If we hadn’t understood it before, the message was simplified to its simplest expression last week, by the Deputy Prime Minister of Quebec, Geneviève Guilbault, also Minister of Transport and Sustainable Mobility. “Managing public transport and transport companies is not a mission of the State,” she declared. In contrast, she added, roads do not generate a deficit.
However, it exists in the Quebec infrastructure plan of his government, an entire chapter called “Asset Maintenance Deficit”, which figures exactly that: the road infrastructure deficit. This is the amount that would have to be paid to restore all of the province’s road infrastructure to good condition.
This deficit is currently estimated at $37.1 billion. It amounted to 16.5 billion in 2019.
Quebec roads are expensive, and it’s not over yet. The Legault government plans to allocate $31.5 billion to the maintenance of the road network over the next ten years. Quebec and its 8.4 million inhabitants share 61,468 kilometers of roads, or 20,000 kilometers more than Ontario, where 14.7 million people live.
Meanwhile, public transit will receive $15.4 billion. And what we are doing to improve our network is not lacking in absurdity: we are paving more roads. A third lane, reserved for buses, recently appeared on Highway 20, on the South Shore in the Montreal region.

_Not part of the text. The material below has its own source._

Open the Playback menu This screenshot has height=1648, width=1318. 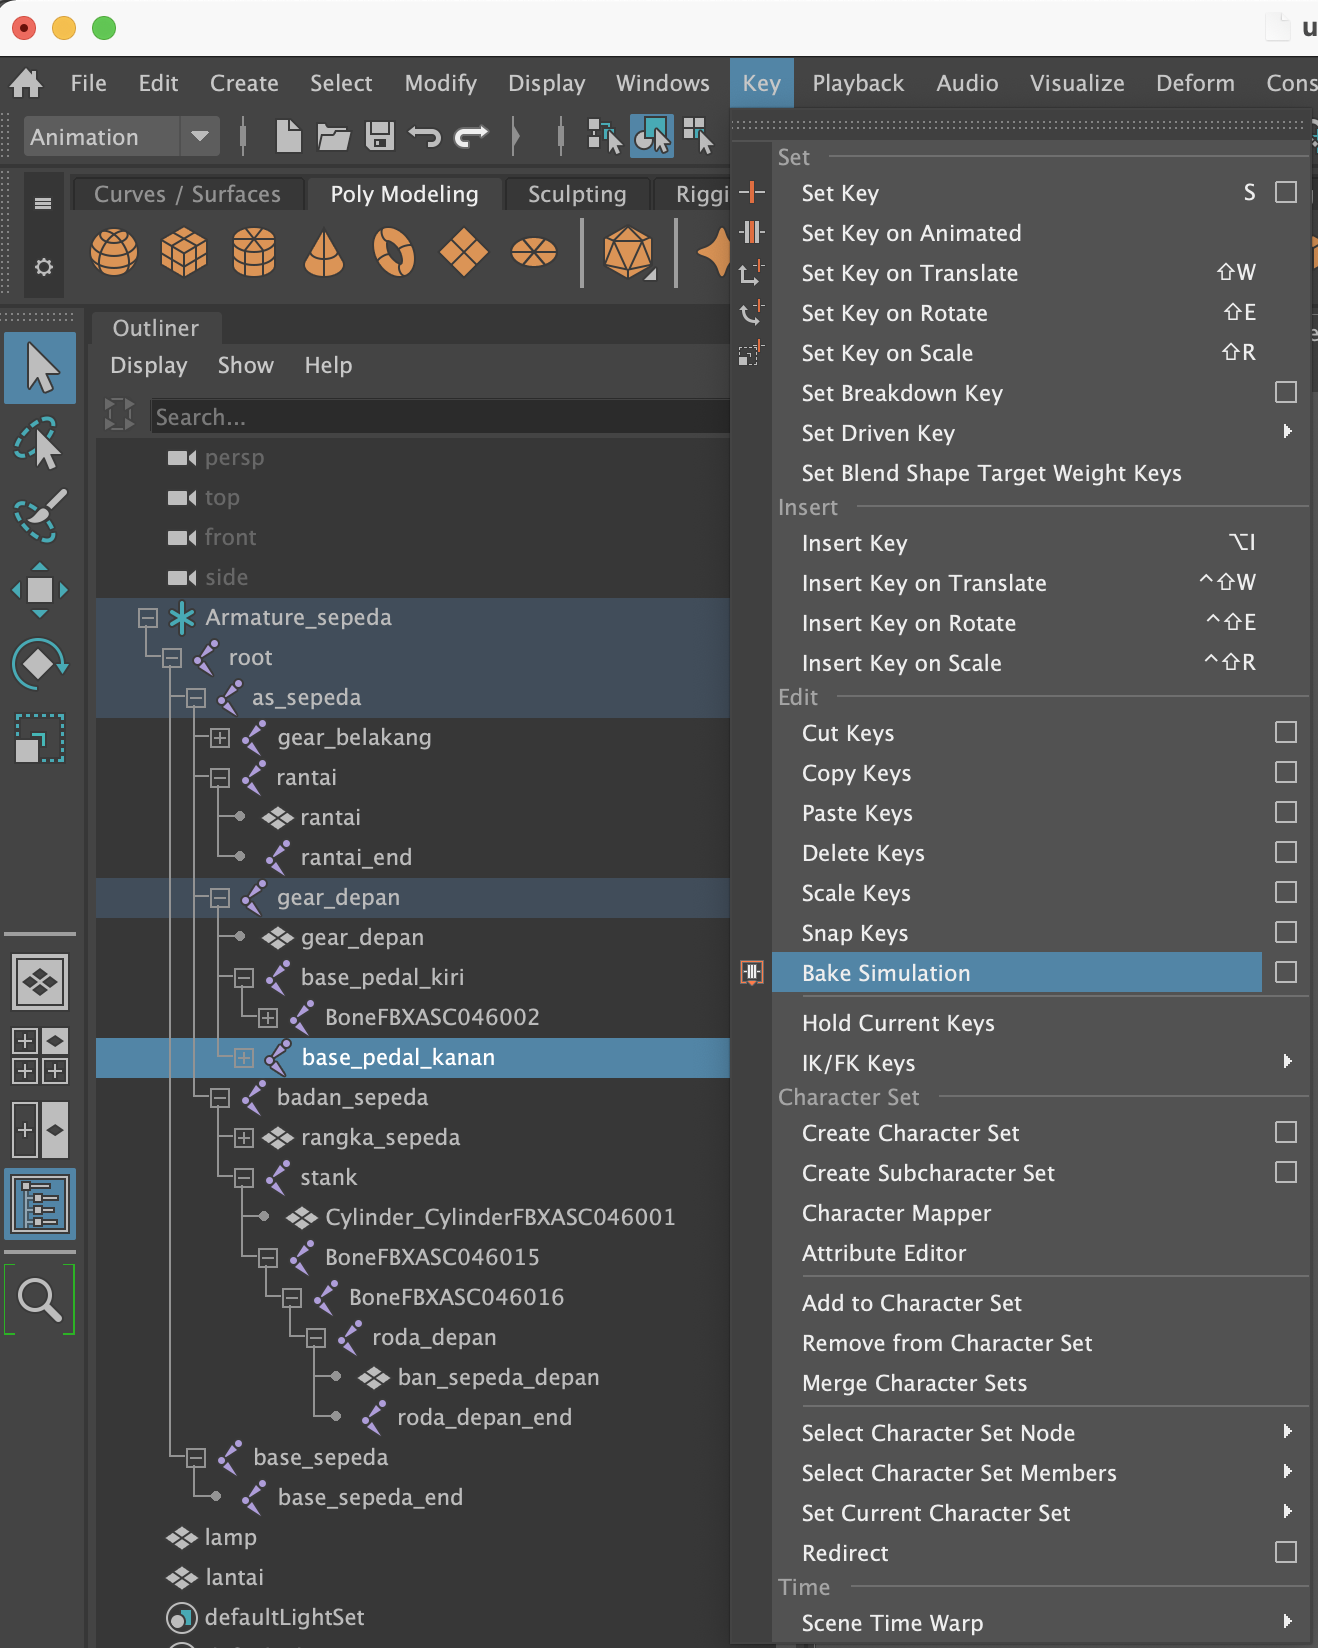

We see more solitary drivers at the wheel of their vans than buses…
Economic challenge
Living in the city — living anywhere in Quebec — without a car is not impossible. It’s only getting harder and harder. The time and average distance separating the workplace from workers’ homes are constantly increasing across Canada. Statistics Canada has observed this since at least 1996.
The issue is economic. Quebec, like Canada, is receiving a record number of newcomers these days, who must be accommodated and find work. If their only option for going to work is to buy a car, their integration will become even more complicated.
These people, like all Quebecers who enter the job market, must find housing based on their income. This accommodation, inevitably, will be smaller and further from their place of work if they also have to pay for a car.
In addition to the financial cost, there is also a productivity cost: more hours driving, fewer hours working. And social: no more road accidents. And public health: more air pollution.
Lark ! So, yes, living with children without a car is an excellent reference point for determining the health of a metropolis like Montreal.
But for it to be more realistic, it is high time to make adult decisions.